Although we prepared magnetized bacterial cells where the EDS measurement showed presence of relative values of Fe signal (see Figures 1C, D; Supplementary Table S1), we were not able to determine exact amount of a dsorbed magnetite NP or amount of Fe between the PE layers. This is important to be determined before conducting any clinical studies since the disintegration of the magnetic coating, the presence of free NPs as well as PE, and the interaction of NPs with the PE as well as immune system can occur when longer exposure times are considered.
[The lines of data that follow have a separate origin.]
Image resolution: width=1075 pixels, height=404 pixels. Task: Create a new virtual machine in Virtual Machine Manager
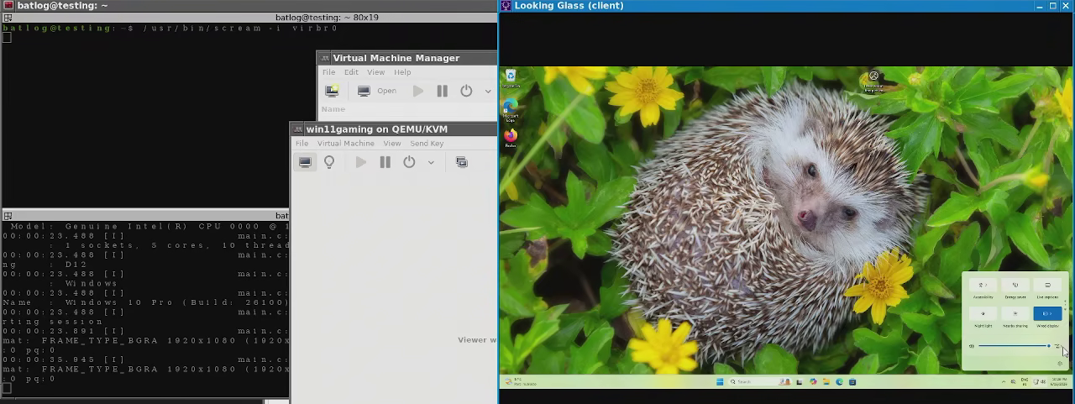332,91
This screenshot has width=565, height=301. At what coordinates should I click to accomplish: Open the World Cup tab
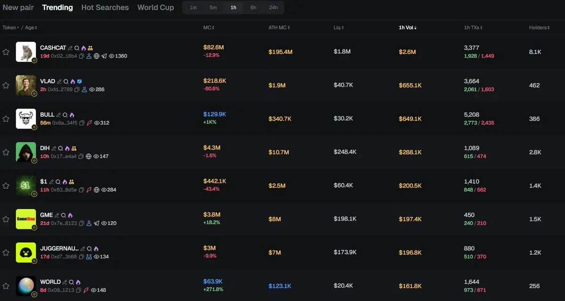[155, 8]
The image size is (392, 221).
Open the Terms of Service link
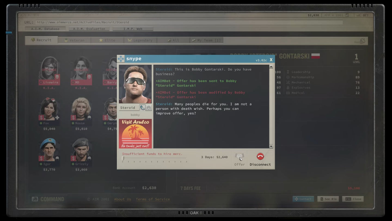(x=153, y=199)
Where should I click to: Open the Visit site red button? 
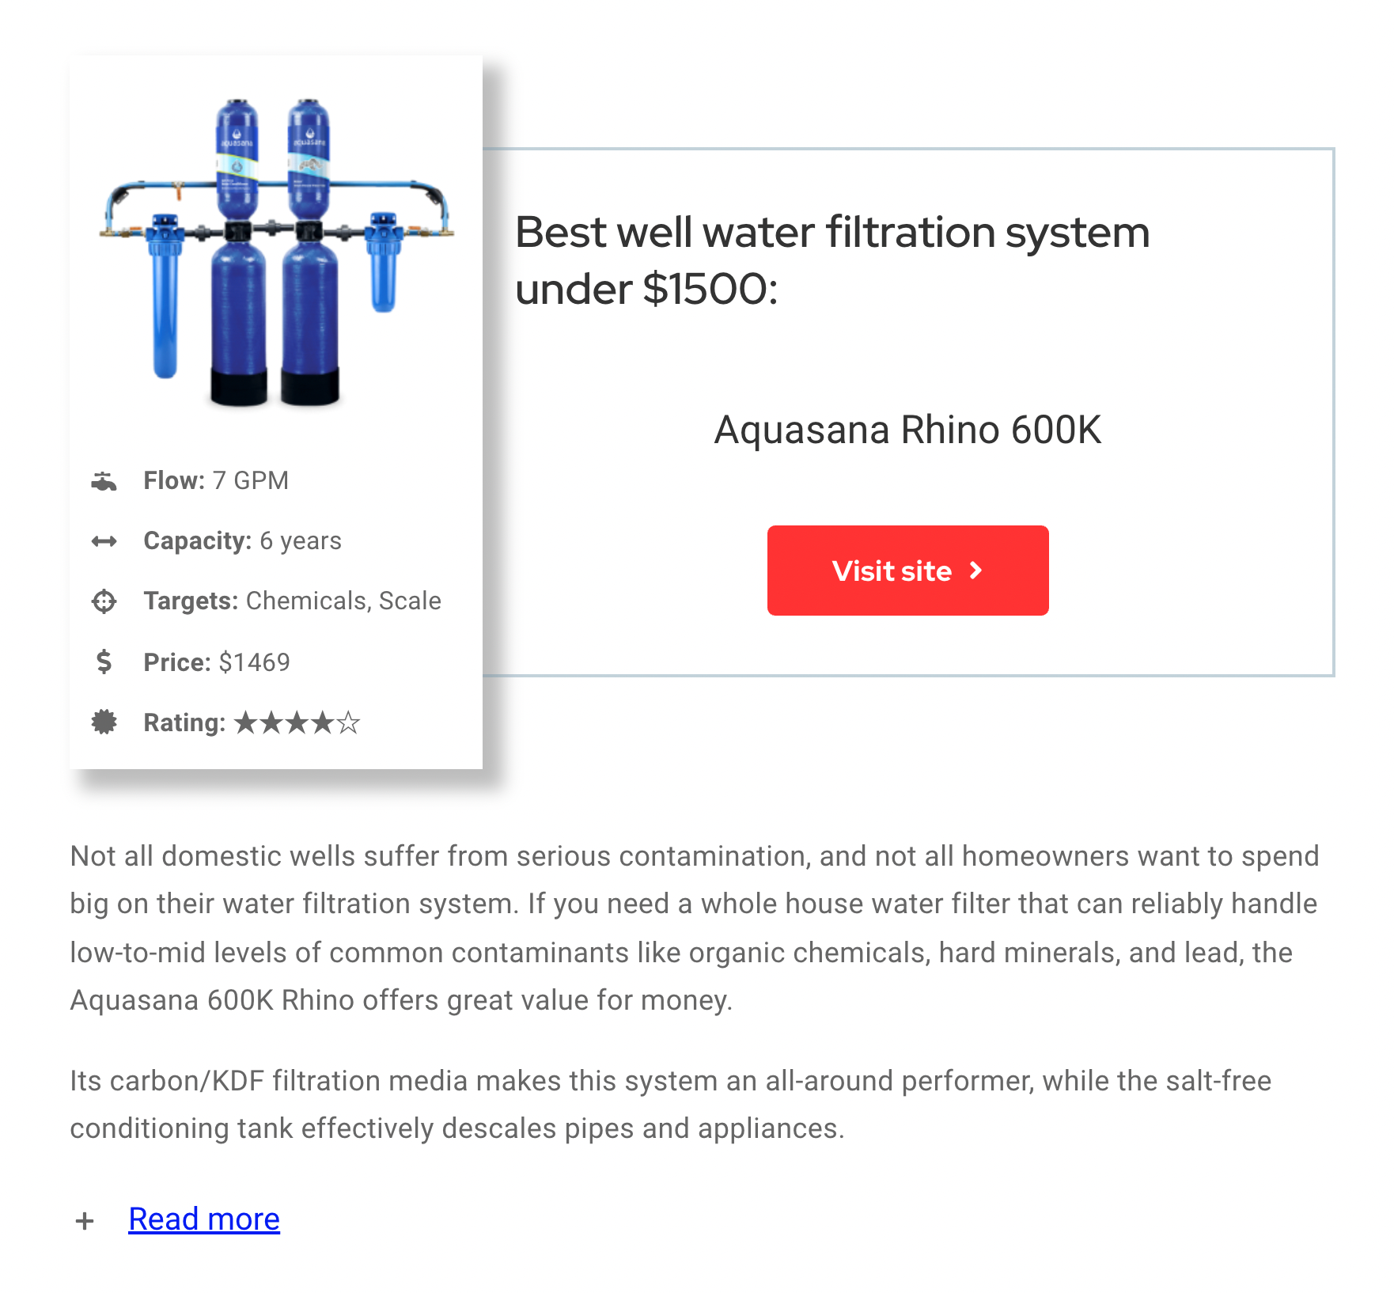[x=907, y=571]
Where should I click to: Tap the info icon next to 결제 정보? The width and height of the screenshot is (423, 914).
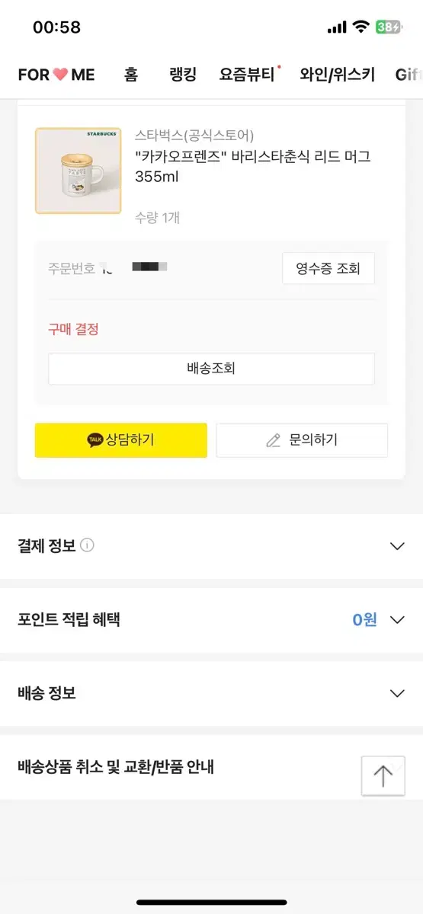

Since it was necessary to obtain a sufficient signal from injected cells in vivo, a high (and unrealistic) dose (8 × 108 CFU) of the EFBC was injected. With the magnetic field, a relatively small fraction, 4.6% of cells were attracted and retained in the paw (see Figure 2B). The rest of the signal was distributed through the body where high values were observed in organs with big blood volumes such as kidney, lungs, liver and spleen (compare signals of organs to the heart in the Supplementary Fig. S2). This comparison of signals from those organs showed that the remaining cells were not retained in the paw but accumulated in different organs (see Figure 2D). This can be attributed to the property of the paw circulatory system, since it has a limited capacity and use of a stronger magnetic field would not be expected to significantly improve the level of bacteria within the paw and might block the local circulation causing local ischemia or even infarction. We estimate that in order to decrease the amount of free circulating bacteria we can use 1000 times fewer bacterial cells (Toso et al., 2002; Ali et al., 2018).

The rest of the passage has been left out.